Moodle launches a Tiktok-like service on their platform

*This article is part of The Ranchor, The Anchor’s biannual satire edition*

In recent years, every big video platform from Instagram to Netflix has been busy launching their own version of Tiktok. This week, Moodle has done the same with their new service: Scrollerly (pronounced like Scholarly). Like Tiktok, the platform will consist of feeds of short videos of user-created content and operate with an advanced algorithm to show you things you may be interested in. Instead of posting assignments, lectures, and grades in a clunky .docx or .mp4 file format, Hope College students can easily view all three in their class video feed.

Lectures will be boiled down to one minute clips released a few times during the class period. Students can show their appreciation or interest in a specific lesson by lip-synching to the lecture, or by choreographing new dances to the cadence of the professor’s voice. Additionally, if students are confused about anything, they can comment on the video and the professor can easily reply with another video referencing their question, eliminating the need for hand raising or asking a possibly embarrassing question publicly.

Assignment submission is also made easy with Scrollerly. After a professor posts their video describing the assignment, students can “duet” the professor with their submission. For example, if your history professor asks you for a summary of the Civil War, then you can use Scrollarly’s video editing software to put dates and events on the screen while you Renegade in the background, creating an educational, yet entertaining learning environment.

Hope College President Matti D’Scolio as he “hits the woah”

Grades on Scrollerly, like on Moodle, are simple to input and view at any point through the semester, meaning that you won’t have to wait until your transcript to know how you’re doing in a class. However, unlike Moodle, Scrollerly allows students to post their assignment scores and overall letter grade for others to see on the class feed. If a student is proud of a specific grade they received, then they can use the share feature to show it off in their video. Scrollerly also allows students to add popular music to these posts, so students can flaunt their bodacious test scores to their classmates with style. This part of Scrollerly addresses the need for students to have more Cerebral Confidence, as well as encourages them to show off their “Brain like Berkeley” to their classmates.

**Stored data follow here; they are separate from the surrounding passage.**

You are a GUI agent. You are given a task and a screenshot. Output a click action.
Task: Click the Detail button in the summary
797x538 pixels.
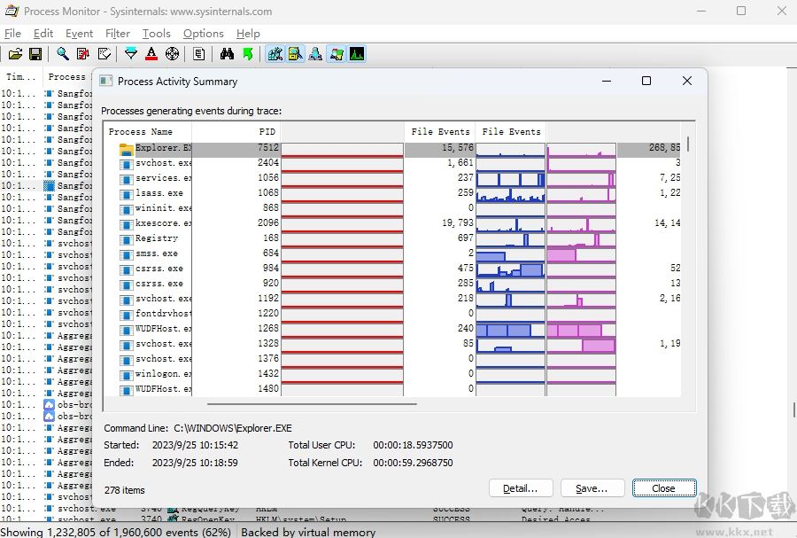[x=521, y=487]
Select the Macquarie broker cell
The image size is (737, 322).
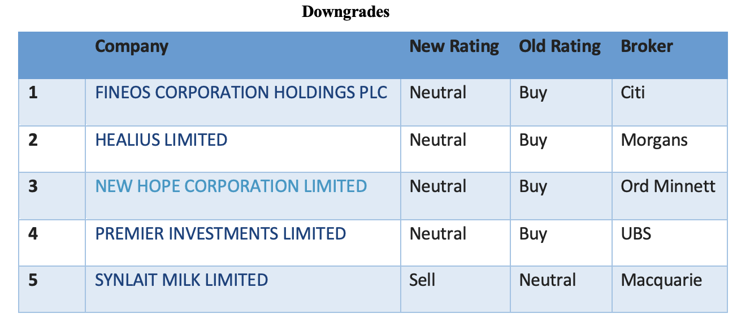661,280
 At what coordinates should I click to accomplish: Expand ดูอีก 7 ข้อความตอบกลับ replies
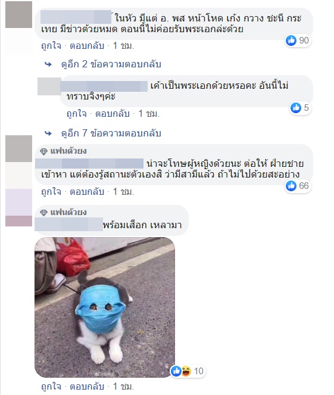(x=111, y=133)
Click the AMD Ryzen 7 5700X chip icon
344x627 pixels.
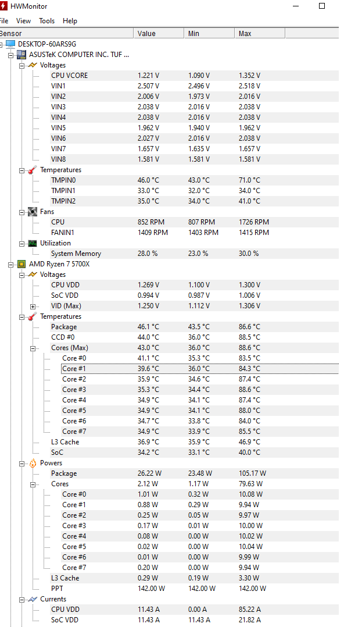click(x=22, y=264)
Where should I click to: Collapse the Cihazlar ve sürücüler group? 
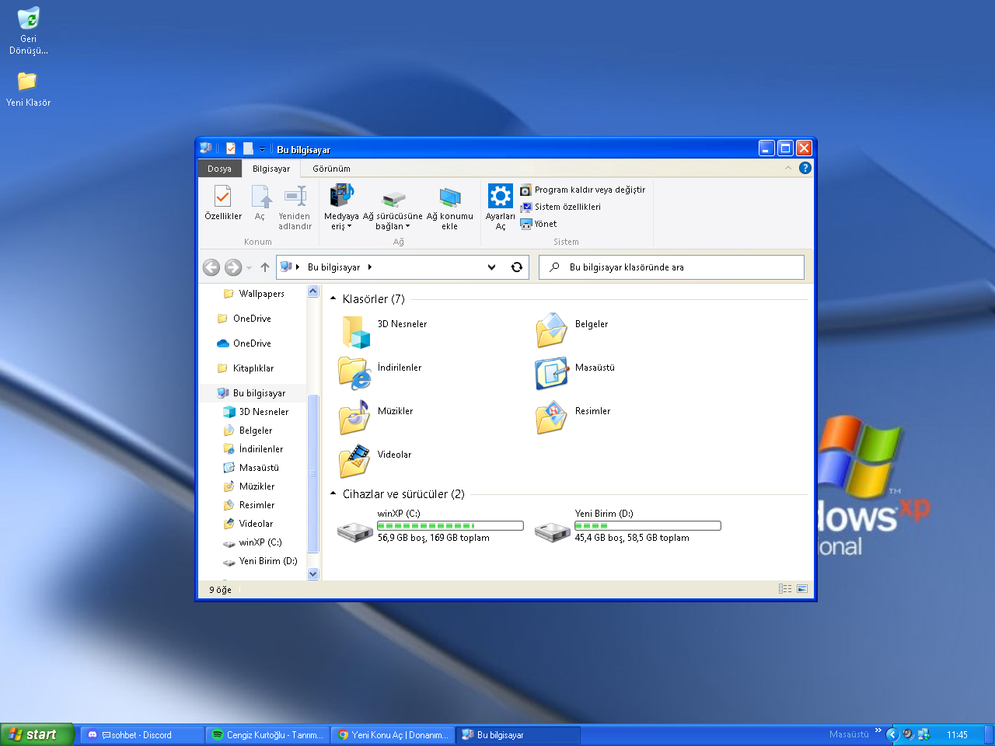[x=333, y=494]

Additionally, students who have received lower scores or are struggling in a class will see how well-endowed their fellow classmate’s marks are and be happy for them, which will motivate them to do better.

Frances Jermani, a junior at Hope College, says that Scrollerly has really helped her deal with her Cerebral Confidence issues, and now she feels that she can show off how smart she is without worrying about haters.

“I was really insecure about my grades at first, I thought that no matter how high my GPA was, I would never be enough for anybody to love me. But now that I get so much praise on Scrollerly, I know that I truly am loved as long as I keep my grades up.”

However, another student, Brittany Russiano, a sophomore at Hope, said that Scrollerly hasn’t been healthy for her.

“I always had problems with foreign languages, I have to study for hours a day to squeak out a B, so constantly seeing that Frances is doing so well without much effort is really really discouraging.

After the interview, we gently reminded Brittany that they are Frances’ grades, and so it’s up to her whether or not she wants to show them off, and if you don’t like it then you’re free to stop scrolling through her class feed and fail like she probably will anyway. We informed her that negativity has no place on Scrollerly, and it’s often a mark of insecurity. We asked her why she hated Frances and wondered if maybe she hated students as a whole. After calling her a failure and inferring that she probably had a short pencil, we told her that she will never get an A, and asked her if there was anything else she’d like to tell us about her experience with Moodle’s Scrollerly. Luckily for Frances and students everywhere, she didn’t have much to say after that.